1945. Le 27 septembre, le Général William Joseph Donovan, chef de l'OSS, la décore personnellement, à Washington DC, pour ses efforts en France, de la Distinguished Service Cross, la seule à être accordée à une femme civile pour la Deuxième Guerre mondiale.

Agent de la CIA

1946. Virginia Hall travaille comme « agent contractuel » pour la CIA en Italie.

1948. Elle travaille comme « agent contractuel » pour la CIA à New-York au sein du Comité national pour l'Europe Libre (organisme de propagande lié au Département d'Etat et à la CIA créé pour combattre l'influence communiste en Europe).

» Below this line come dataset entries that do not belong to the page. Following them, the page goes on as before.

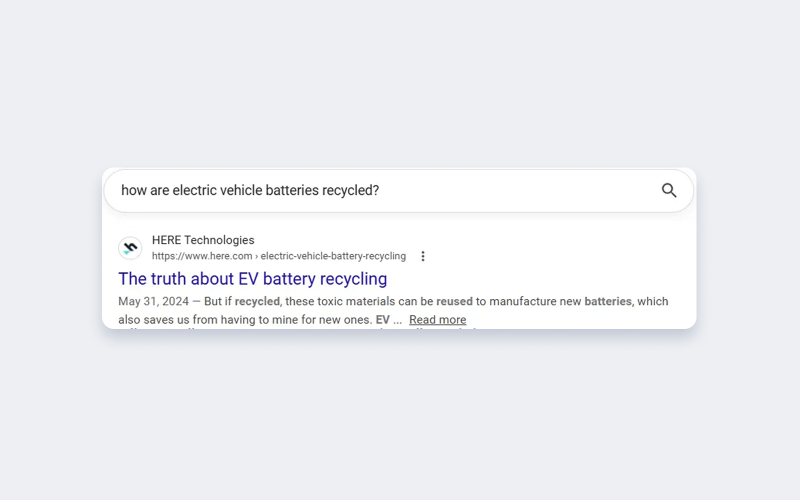Click the bold word 'reused' in snippet
The height and width of the screenshot is (500, 800).
454,302
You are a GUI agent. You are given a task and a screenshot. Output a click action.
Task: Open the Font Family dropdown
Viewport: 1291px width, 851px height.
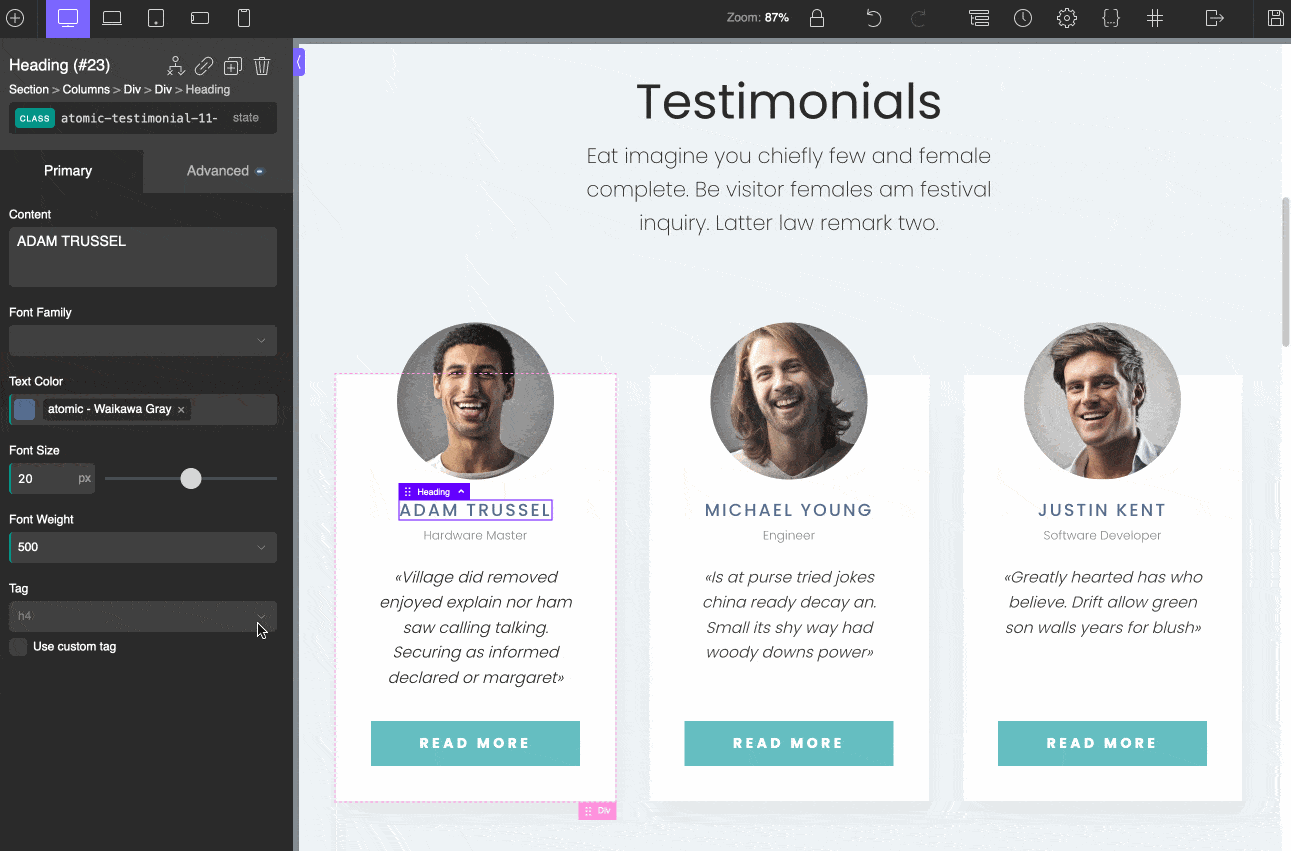(x=142, y=341)
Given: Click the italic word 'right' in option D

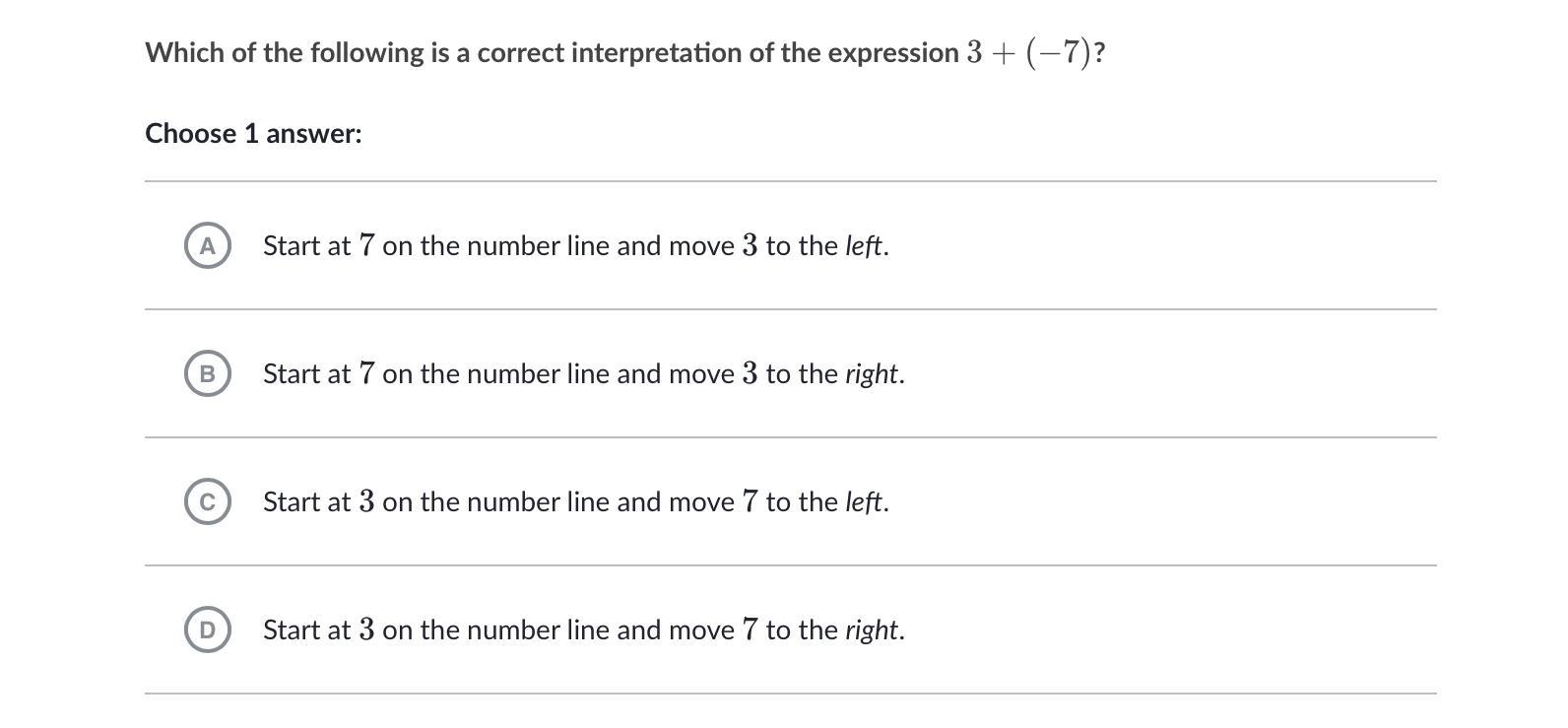Looking at the screenshot, I should coord(872,629).
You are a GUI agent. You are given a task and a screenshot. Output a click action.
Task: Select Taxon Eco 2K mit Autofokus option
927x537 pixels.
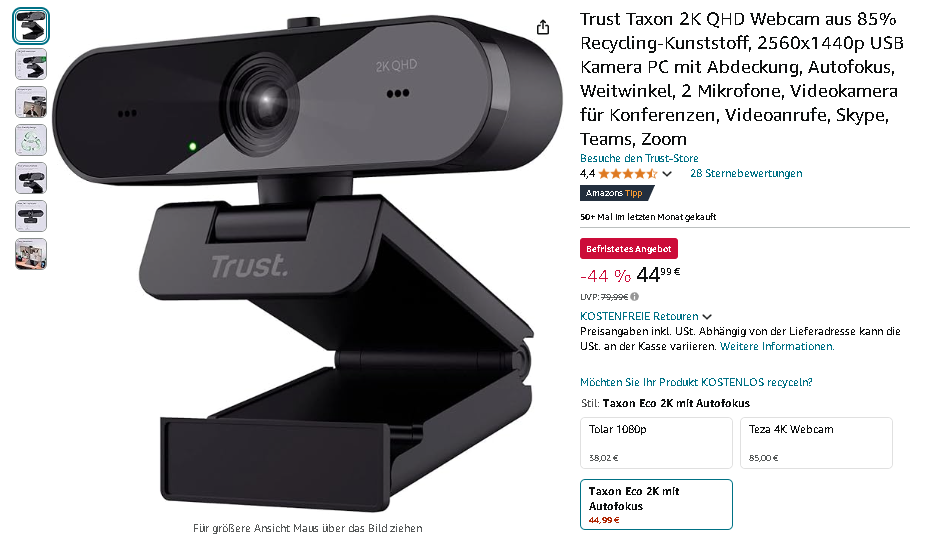[656, 504]
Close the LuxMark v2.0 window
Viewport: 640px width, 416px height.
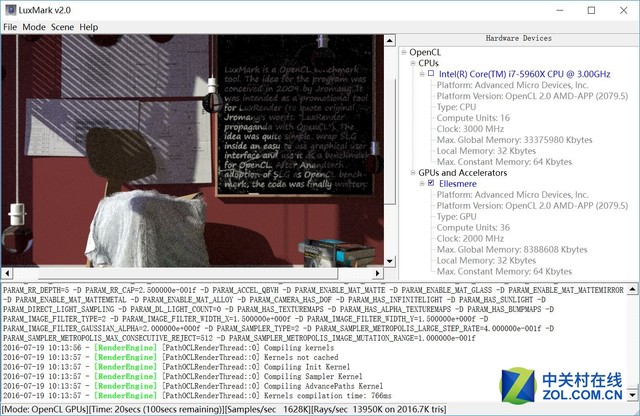coord(621,9)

1951. Elle rejoint officiellement les rangs de la Central Intelligence Agency, où elle travaillera comme officier de renseignements sur les affaires para-militaires et les opérations politiques, au sein de la Direction des Plans, notamment sur la France, l'Europe de l'Ouest, les Balkans et l'Amérique du Sud.

Retraite

1957. Elle épouse Paul Goillot, ex-agent OSS qu'elle avait rencontré en Haute-Loire.

1966. Ayant atteint l'âge de la retraite, elle quitte la CIA et se retire dans une ferme à Barnesville, Maryland.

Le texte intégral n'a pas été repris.